● Exercise inputs:
=== Section Start ===
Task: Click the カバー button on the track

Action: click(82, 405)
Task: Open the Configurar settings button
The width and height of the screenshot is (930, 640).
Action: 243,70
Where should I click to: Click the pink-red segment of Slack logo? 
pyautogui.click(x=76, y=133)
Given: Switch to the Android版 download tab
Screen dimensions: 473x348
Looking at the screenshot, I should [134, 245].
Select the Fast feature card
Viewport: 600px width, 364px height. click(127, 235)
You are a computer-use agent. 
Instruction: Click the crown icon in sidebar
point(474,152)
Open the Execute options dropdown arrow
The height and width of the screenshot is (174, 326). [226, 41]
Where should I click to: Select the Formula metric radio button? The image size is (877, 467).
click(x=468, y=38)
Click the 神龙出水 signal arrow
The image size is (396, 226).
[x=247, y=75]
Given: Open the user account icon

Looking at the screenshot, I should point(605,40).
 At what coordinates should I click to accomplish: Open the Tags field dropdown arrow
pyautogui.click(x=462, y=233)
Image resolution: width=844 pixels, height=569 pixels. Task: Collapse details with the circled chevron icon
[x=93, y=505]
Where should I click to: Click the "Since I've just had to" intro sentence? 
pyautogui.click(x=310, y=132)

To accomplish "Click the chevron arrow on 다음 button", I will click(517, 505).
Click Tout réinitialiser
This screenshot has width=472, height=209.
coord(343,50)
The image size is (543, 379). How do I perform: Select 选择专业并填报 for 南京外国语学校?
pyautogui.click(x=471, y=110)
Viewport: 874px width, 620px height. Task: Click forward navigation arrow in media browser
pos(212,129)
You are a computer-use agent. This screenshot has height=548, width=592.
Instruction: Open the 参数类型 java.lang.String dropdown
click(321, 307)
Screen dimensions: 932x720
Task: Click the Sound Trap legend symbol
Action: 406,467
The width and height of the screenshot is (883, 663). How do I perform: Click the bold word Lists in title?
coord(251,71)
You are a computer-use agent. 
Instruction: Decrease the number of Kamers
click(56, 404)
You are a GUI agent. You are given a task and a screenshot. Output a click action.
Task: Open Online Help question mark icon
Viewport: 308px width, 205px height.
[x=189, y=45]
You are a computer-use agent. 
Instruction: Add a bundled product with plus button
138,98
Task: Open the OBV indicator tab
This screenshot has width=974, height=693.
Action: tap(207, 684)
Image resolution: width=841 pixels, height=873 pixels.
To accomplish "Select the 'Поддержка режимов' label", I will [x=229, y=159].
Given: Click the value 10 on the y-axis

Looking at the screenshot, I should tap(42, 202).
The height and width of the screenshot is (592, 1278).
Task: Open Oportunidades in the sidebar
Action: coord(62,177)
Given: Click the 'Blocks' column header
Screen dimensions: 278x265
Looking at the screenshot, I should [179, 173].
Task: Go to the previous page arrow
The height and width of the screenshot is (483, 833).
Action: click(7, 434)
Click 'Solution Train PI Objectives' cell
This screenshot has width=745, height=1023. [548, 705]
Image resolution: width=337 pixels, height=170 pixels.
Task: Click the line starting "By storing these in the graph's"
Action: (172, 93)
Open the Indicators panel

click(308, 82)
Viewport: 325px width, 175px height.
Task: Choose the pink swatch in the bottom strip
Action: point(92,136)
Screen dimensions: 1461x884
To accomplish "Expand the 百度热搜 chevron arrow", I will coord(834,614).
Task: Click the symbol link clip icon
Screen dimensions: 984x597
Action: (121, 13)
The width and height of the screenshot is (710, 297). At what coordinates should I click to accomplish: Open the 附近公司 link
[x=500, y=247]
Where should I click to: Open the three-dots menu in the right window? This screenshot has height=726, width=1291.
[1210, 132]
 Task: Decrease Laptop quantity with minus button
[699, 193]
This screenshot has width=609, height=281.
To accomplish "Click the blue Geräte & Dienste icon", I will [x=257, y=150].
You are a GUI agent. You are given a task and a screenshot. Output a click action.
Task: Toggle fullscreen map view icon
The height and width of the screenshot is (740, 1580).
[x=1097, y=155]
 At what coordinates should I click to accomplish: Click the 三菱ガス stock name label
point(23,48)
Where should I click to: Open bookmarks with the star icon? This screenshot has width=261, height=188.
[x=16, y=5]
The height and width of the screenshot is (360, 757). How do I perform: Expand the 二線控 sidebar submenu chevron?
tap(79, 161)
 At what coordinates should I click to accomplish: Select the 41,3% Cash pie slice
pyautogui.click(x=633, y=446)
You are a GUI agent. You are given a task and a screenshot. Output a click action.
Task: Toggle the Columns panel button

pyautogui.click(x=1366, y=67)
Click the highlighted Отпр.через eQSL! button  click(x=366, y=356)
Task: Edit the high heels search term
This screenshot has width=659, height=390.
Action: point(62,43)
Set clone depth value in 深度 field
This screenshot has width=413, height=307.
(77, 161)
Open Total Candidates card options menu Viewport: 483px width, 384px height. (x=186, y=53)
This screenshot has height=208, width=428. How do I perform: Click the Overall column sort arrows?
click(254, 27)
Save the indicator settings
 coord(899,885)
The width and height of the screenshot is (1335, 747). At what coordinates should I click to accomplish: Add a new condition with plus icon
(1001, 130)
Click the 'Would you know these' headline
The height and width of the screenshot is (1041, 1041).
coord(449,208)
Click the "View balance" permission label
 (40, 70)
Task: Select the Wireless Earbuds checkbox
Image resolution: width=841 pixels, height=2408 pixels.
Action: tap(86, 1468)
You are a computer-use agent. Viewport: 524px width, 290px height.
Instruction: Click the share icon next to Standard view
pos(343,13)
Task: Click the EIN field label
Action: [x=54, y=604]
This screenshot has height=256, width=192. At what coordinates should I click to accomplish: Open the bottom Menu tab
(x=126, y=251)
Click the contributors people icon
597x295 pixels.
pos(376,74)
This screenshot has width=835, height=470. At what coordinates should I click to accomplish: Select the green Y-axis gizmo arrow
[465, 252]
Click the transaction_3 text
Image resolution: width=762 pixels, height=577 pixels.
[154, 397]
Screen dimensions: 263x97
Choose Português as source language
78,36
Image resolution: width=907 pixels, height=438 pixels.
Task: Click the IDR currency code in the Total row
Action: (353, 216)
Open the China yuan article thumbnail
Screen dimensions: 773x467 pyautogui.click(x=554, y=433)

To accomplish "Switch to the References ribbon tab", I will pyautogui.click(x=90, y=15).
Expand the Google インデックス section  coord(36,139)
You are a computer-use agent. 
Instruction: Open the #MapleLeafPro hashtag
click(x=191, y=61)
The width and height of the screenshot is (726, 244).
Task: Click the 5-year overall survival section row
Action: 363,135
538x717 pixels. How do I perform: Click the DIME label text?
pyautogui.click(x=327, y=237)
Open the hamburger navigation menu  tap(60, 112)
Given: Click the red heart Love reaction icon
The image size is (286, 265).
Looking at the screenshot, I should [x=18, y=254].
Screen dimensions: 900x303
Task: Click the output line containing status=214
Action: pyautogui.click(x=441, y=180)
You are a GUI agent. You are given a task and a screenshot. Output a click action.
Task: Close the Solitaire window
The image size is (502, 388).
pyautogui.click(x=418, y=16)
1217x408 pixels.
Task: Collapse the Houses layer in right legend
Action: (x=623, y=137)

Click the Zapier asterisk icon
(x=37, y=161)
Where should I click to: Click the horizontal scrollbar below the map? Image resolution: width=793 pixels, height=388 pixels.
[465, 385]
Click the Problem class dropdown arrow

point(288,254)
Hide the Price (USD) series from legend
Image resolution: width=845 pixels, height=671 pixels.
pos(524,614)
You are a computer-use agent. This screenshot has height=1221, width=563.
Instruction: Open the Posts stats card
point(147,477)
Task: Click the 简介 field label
=== Section End ===
● How to complete this task:
Going through the entries above, tally each line that has the word "will". Answer with the number only.

● Worked solution:
5